Case ID: ky_188/html/0658-01.html
Source: Caselaw Access Project
Author: {"author": "Chiep Justice Carroll", "license": "Public Domain", "url": "https://static.case.law/"}
Date Created: 2024-08-24T03:29:51.129683

Sallee v. Sallee’s Admr.
    (Decided May 28, 1920.)
    Appeal from Jefferson Circuit Court.
    Appeal and Error — Amount in Controversy. — In an action involving only the recovery of money or personal property where the value in controversy is less than $500.00, exclusive of Interest and cost, this court will have no jurisdiction of an appeal prayed in the lower court no matte'r how many other questions of law or fact may be involved, and such an appeal prayed in the lower court will be dismissed in this court.
    A. N. BARKER for appellant.
    E. B. HOOVER and J. H. WELCH for appellee.
   Opinion op the Court by

Chiep Justice Carroll

Dismissing appeal.

J. T. Sallee brought a suit to settle the estate of his brother, W. A. J. Sallee, averring that he and the defendant, J. P. K. Sallee, were the only heirs and distributees of the decedent, who died intestate, leaving' an estate consisting’ only of personal property worth about $1,200.00; that the decedent was indebted to him in the sum of $19.50, payment of which had been demanded of R. Z. Moss, administrator, but refused. He prayed that ■the case be referred to the commissioner to report claims against the estate and settle the accounts of the administrator, Moss. An order of reference was made by the clerk of the court at the time the petition was, filed.

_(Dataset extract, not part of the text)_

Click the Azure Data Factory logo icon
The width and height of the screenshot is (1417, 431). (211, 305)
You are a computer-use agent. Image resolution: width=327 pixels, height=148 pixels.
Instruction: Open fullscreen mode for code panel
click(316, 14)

Moss, the administrator, filed an answer in which he exhibited his accounts as administrator, showing receipts and expenditures; that the only claim contested was one asserted by J. P. K. Sallee for $490.00; that this claim was by the consent of J. T. Sallee, J. P. K. Sallee and the administrator submitted to arbitrators for settlement, who, together with an umpire, awarded J. T. Sallee the full amount of his claim.

There was also an answer filed by J. T. Sallee setting up the agreement to arbitrate and the finding of the arbitrators.

For reply, J. P. K. Sallee admitted that he had agreed to arbitrate the claim and was present when the arbitration was made, and that it was reduced to writing, but he challenged its validity on the ground that the umpire sat with the arbitrators and took part in the proceedings when he should not have done so, under the articles of submission, unless the arbitrators failed to agree. He also contended that the arbitrators had heard incompetent evidence and that no copy of their award had been delivered to him. He also denied the justness of the claim of J. T. Sallee, and asked that the award be declared void and of no effect, and that the case be referred by the court to the commissioner to settle the accounts. The allegations in this pleading, in respect to the manner in which the claim of J. P. K. Sallee was arbitrated, were denied.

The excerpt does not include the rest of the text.